> [WHAT IS REQUIRED] Please print exactly the lines from the one containing "Screen dimensions: 466x555" through the last line of the records, and only those. Leave out any pictures.

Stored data
_ _ _ _
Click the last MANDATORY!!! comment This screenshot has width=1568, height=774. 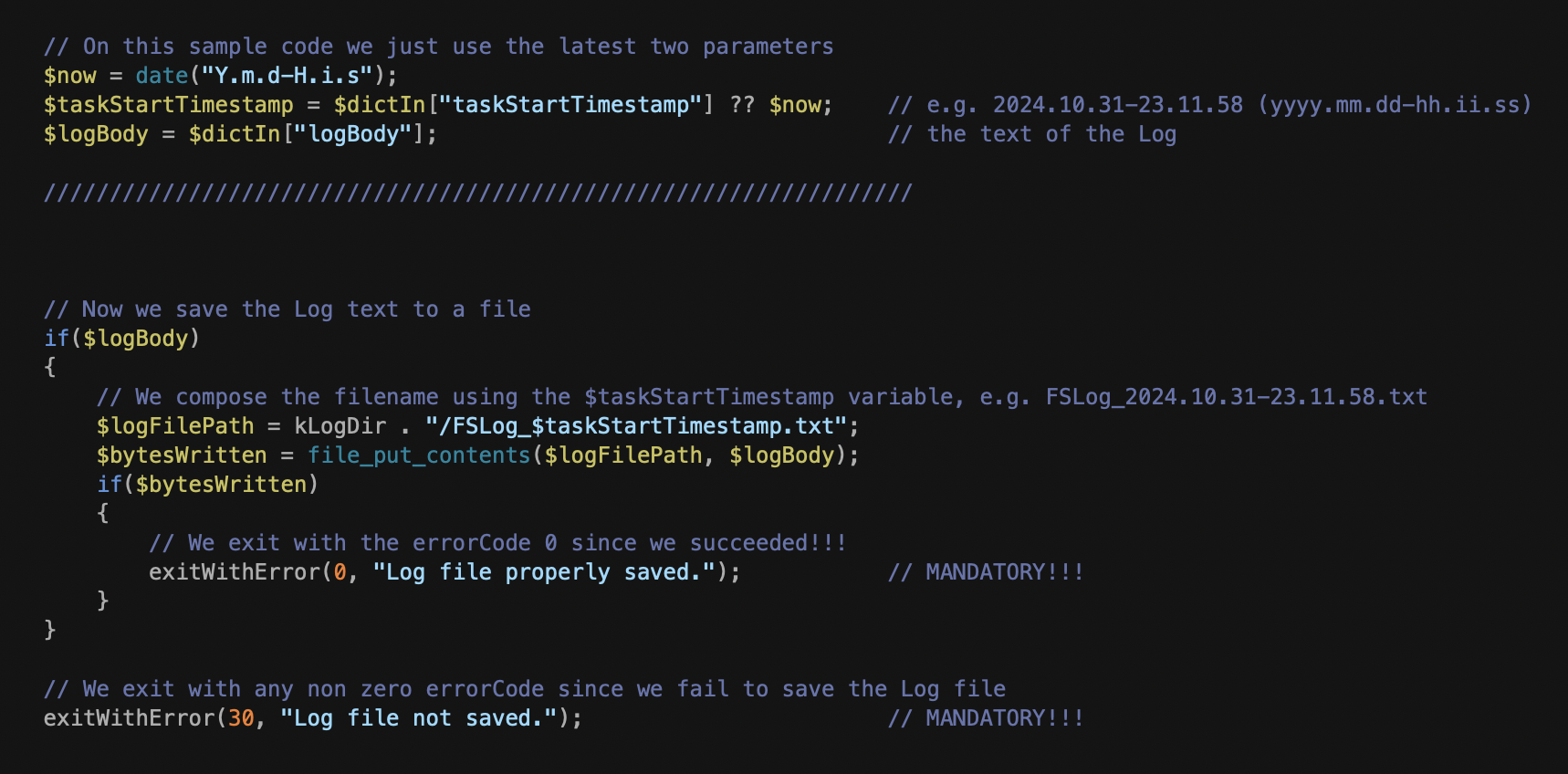pyautogui.click(x=986, y=718)
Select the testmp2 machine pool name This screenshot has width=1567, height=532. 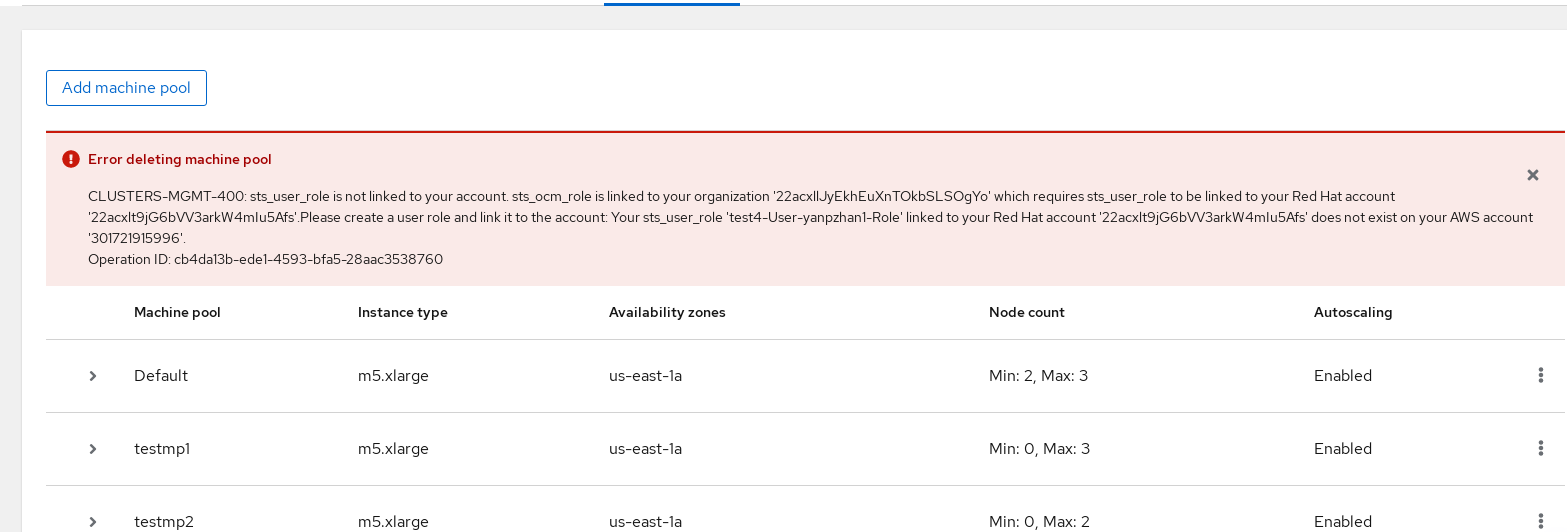(164, 521)
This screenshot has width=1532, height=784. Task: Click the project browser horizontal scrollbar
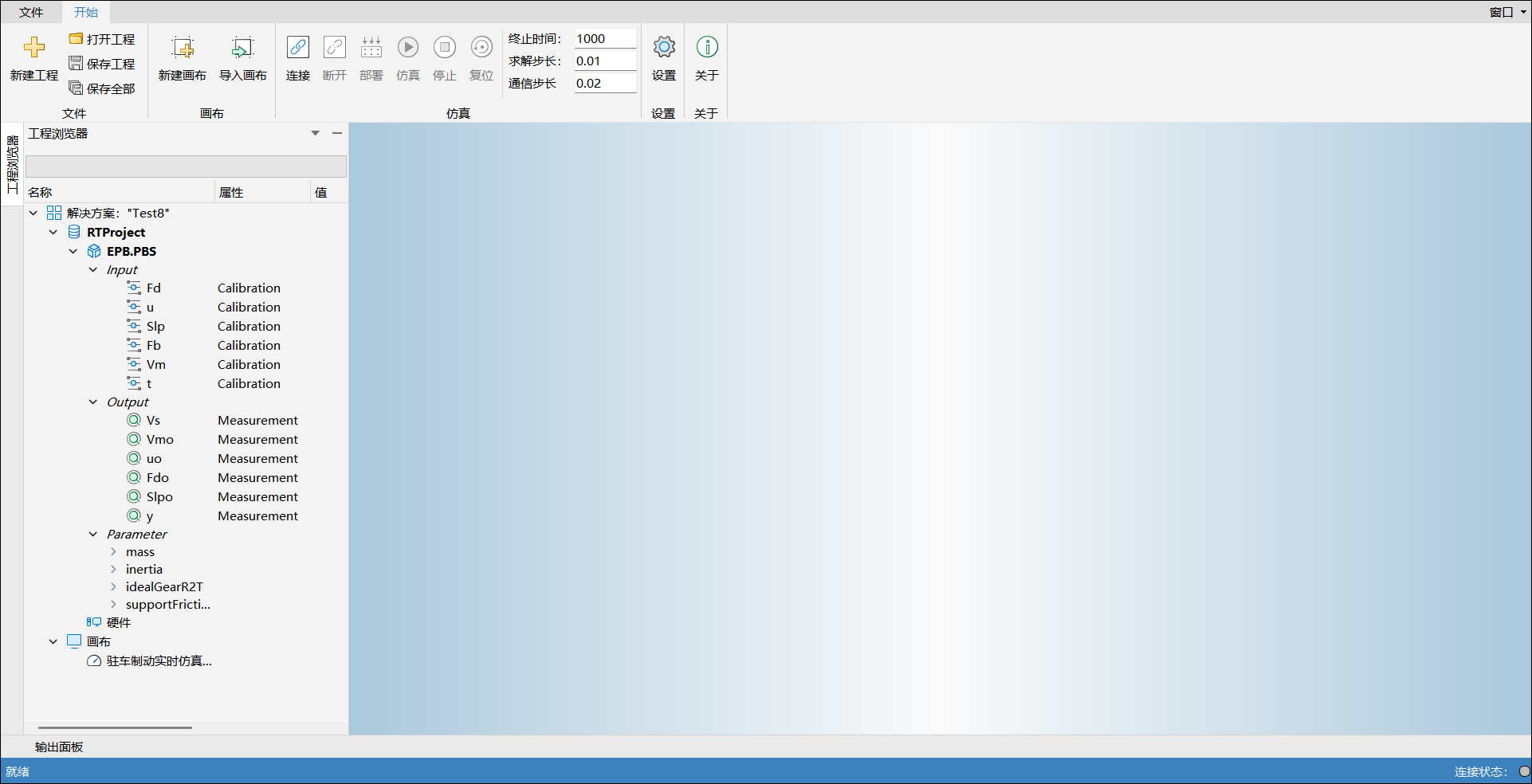[x=115, y=727]
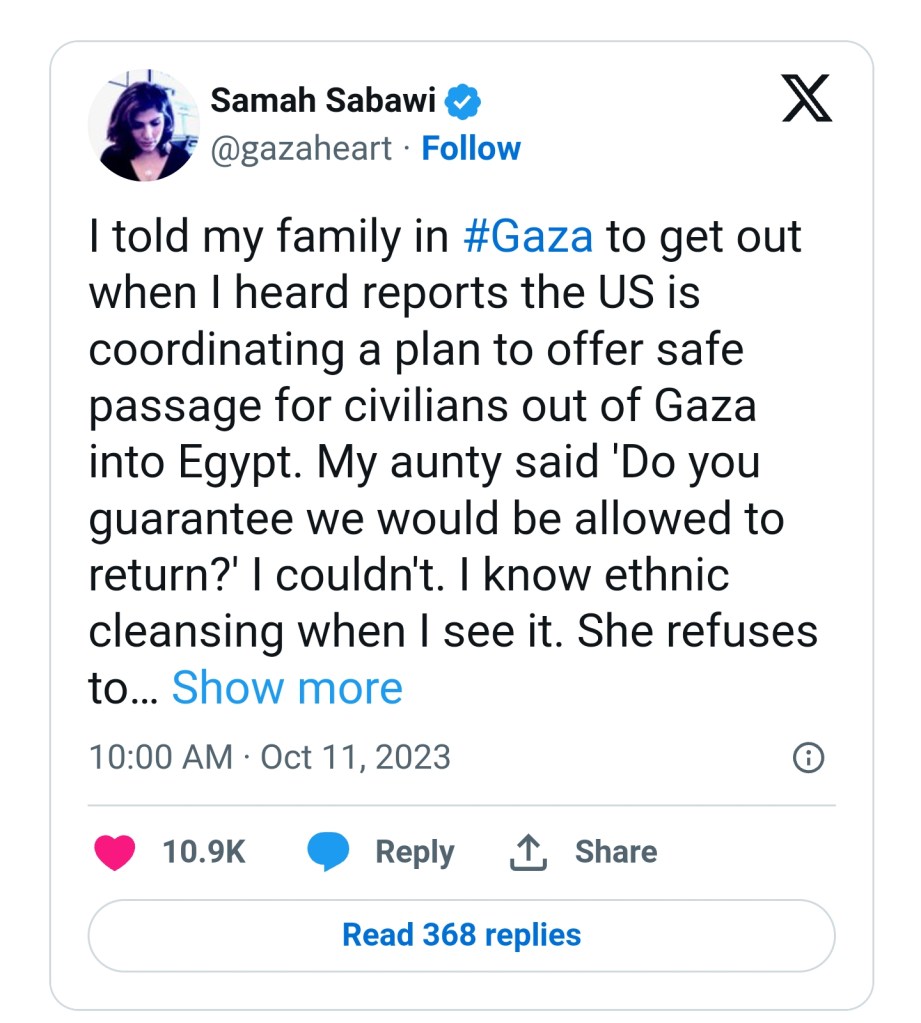Click the Share text label
Screen dimensions: 921x1023
[x=616, y=852]
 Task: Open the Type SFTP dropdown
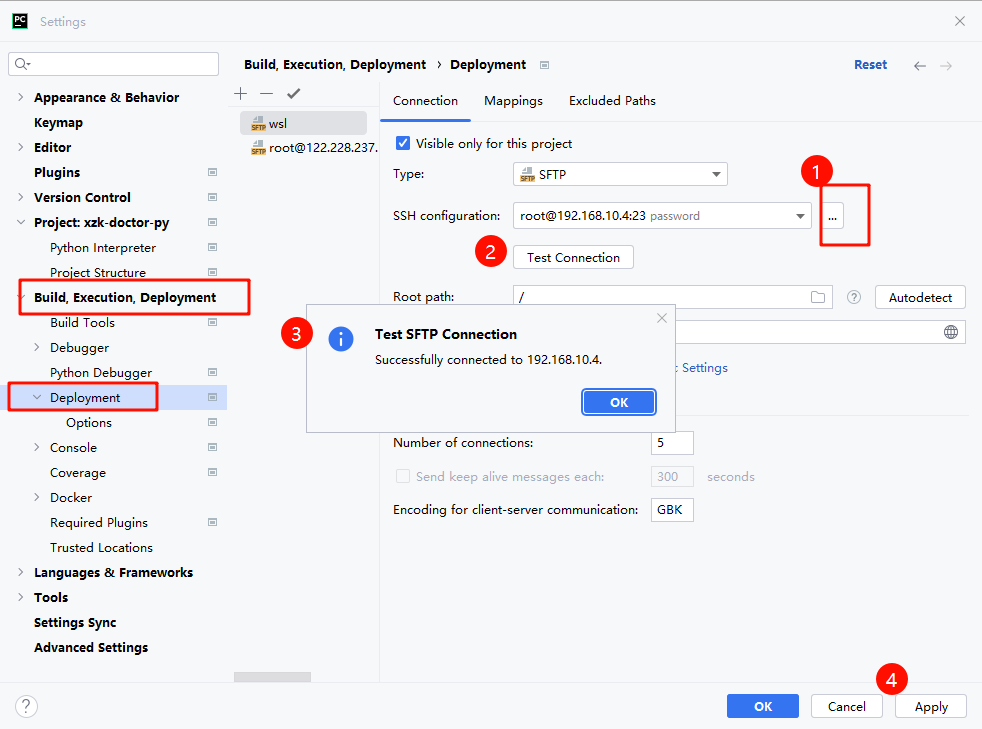[x=620, y=174]
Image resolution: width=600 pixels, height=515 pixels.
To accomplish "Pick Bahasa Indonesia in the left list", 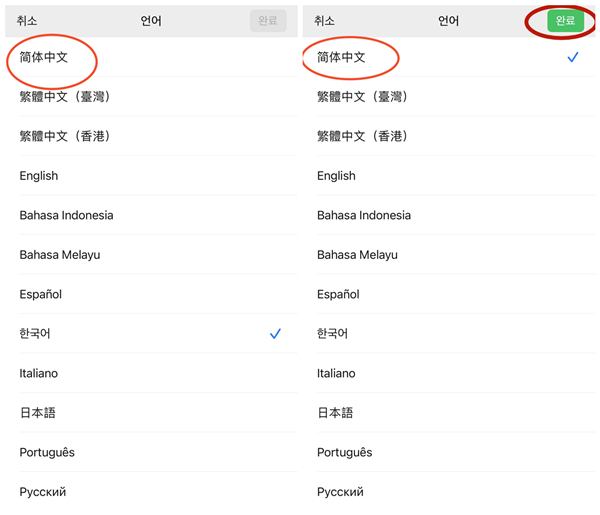I will tap(67, 215).
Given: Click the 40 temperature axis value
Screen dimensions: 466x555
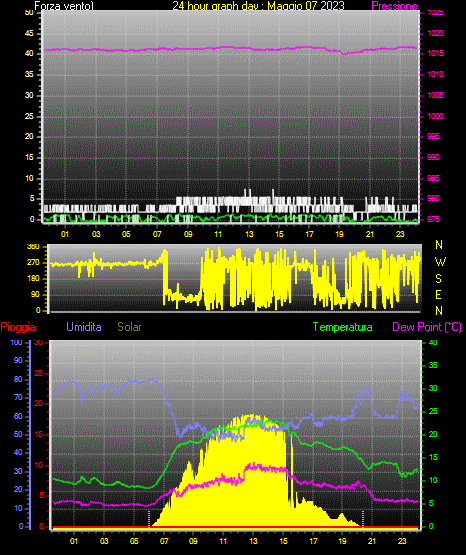Looking at the screenshot, I should (x=433, y=342).
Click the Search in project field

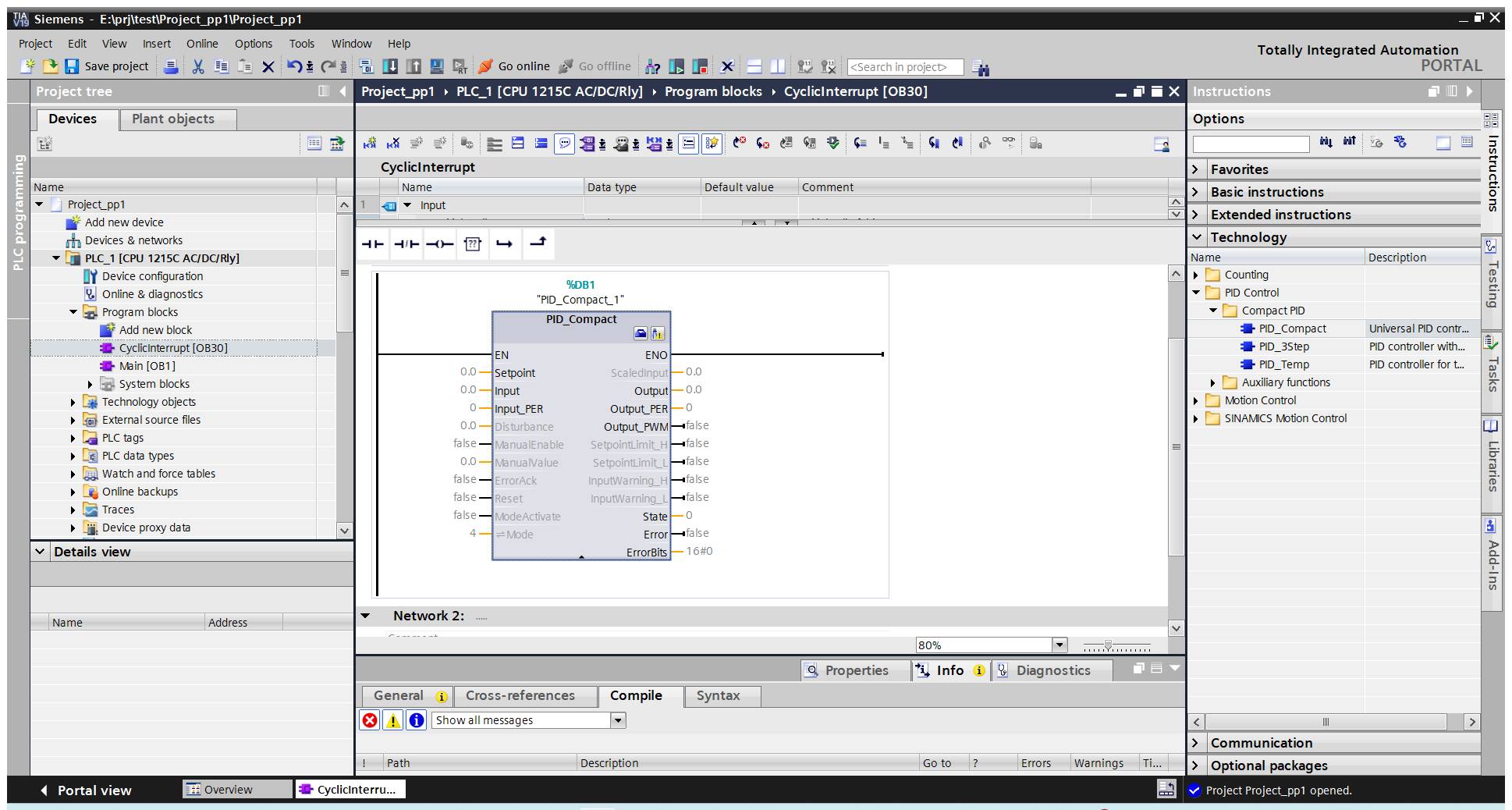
_ _ _ _
> [RESULT FOR THIS EXERCISE]
Screen dimensions: 466x555
Looking at the screenshot, I should (x=433, y=342).
Click the Search in project field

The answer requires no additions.